If I have left anything off the lists, please feel free to leave a comment and I will add.


  1. Anisa on February 11, 2010 at 4:53 pm

    Also – consider hiring an intern midwife! She’s fully trained, just needs to catch babies under supervision until she’s certfied. She’s usually less expensive then her fully certified counter parts, AND she will come with a certified midwife to the prenatals and birth, so it’s like two midwives for LESS than the price of one!

  2. Rachel on May 2, 2010 at 7:14 pm

    I want to second bartering and payment plans; also ask about sliding scales. Even if the care provider, CBE, or doula you want to hire doesn’t mention it, most are very open to helping families have the birth and support that they desire to have. As a doula I’m more than willing to barter, make a payment plan or consider lowering my fee for someone who truly doesn’t have the resources. But please, please, please follow through with your end of the deal, whether it be goods/services or payment following services rendered. Those few who decide not to finish their payment plan ruin it for so many others.

  3. Ashley Fuller on May 28, 2010 at 11:45 am

    If you’re planning on getting pregnant next year, think about setting up your or your partner’s FSA account (if it’s offered through one of your jobs). It pulls money out of your paychecks starting at the beginning of the year, pre-tax, and puts it into an account that you can use to get reimbursed for medical expenses. Our pamphlet said that the average savings from having money set aside pre-tax was $17 out of every $100 set aside.
    Add up how much your hospital and doctor bill will cost you after insurance. Then compare that to how much an alternative provider or doula will cost. My midwife seems expensive since we’re paying her up front, but the total cost is almost identical to what we paid for my daughter’s hospital birth once you add all the bills together. Sometimes a little perspective goes a long way!

  4. Liz Baer on May 28, 2010 at 11:54 am

    This is a great article. With my fourth (and last!) baby, I was able to make payments until my tax return came, at which point I paid the balance.

  5. Maegan on May 28, 2010 at 11:59 am

    Many insurance companies have a reimbursement process for providers or types of care outside of the “allowed” people/places/things covered. If I paid the cost out of pocket, I just had to submit a claim to my insurance carrier and I was reimbursed 60%. Which is still A LOT better than paying the full cost! And somethings they paid 60% of the “negotiated” cost. If you’ve ever looked at your statement from the insurance company and it has the “cost” and “covered” cost or whatever…Your doc charged $100, but the insurance negotiated it down to $80…You don’t pay the overage, but the doctor was paid $80 for their services instead of $100. If you submit a claim, there is often still a negotiated cost limit, I think of the $500 or so I submitted to my insurance provider $450 was the max they would have paid for that type of procedure anyway…so I got 60% of $450 back.
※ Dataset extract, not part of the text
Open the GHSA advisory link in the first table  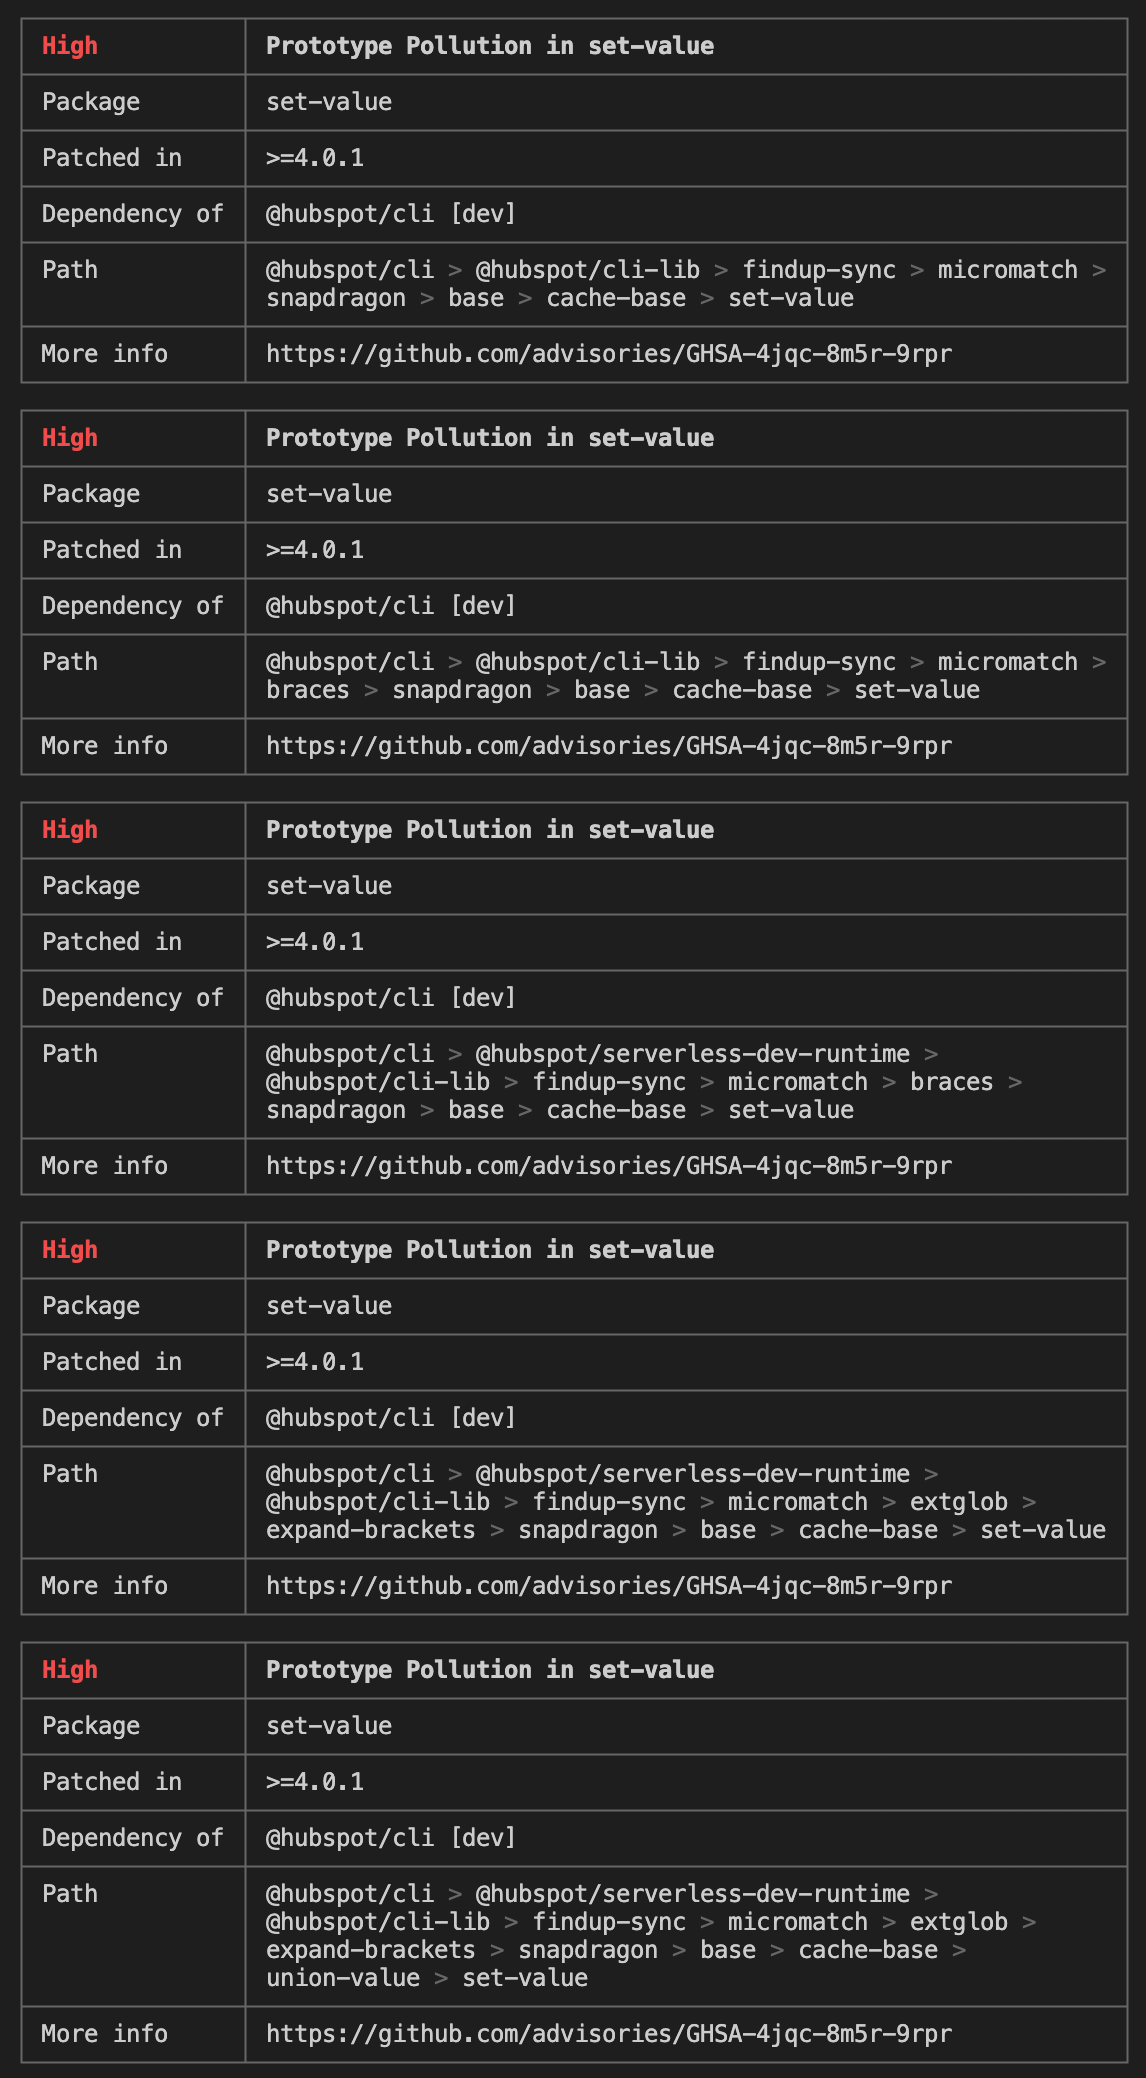tap(609, 354)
It can be a little confusing…but worth looking in to. I think I ended up having paid about $250 “out of pocket” after all the reimbursing process was said & done. That was for a doctor out of my network who had to “okay” my VBAC.

  6. Racheal on May 28, 2010 at 12:08 pm

    INCOME TAX RETURN! How many people take that money & go buy a bigger tv, or new video game system or something of the like… well, in the bank it will be there when you need it later in the year. Unless you have an ‘uh oh’ baby then somewhere between planning & birth there will be an income tax return & people usually have a general idea of how much it will be. So even if it isn’t enough to cover the whole thing, put it in the bank & use other methods to add to it. Also, figure if it is in the bank for many months & getting a good interest rate that can easily be 30 or 40 dollars more added to the till.

  7. Mama on May 29, 2010 at 6:54 am

    I was able to get a ‘student’ doula for my first birth. It was free, she had all of her training, just needed births to get her technical certification. My Bradley instructor gave me her information, and she did great. I considered hiring another student for this birth… but I loved my doula (who is now incredible and is booked solid if you try to book past 3 months pregnant.)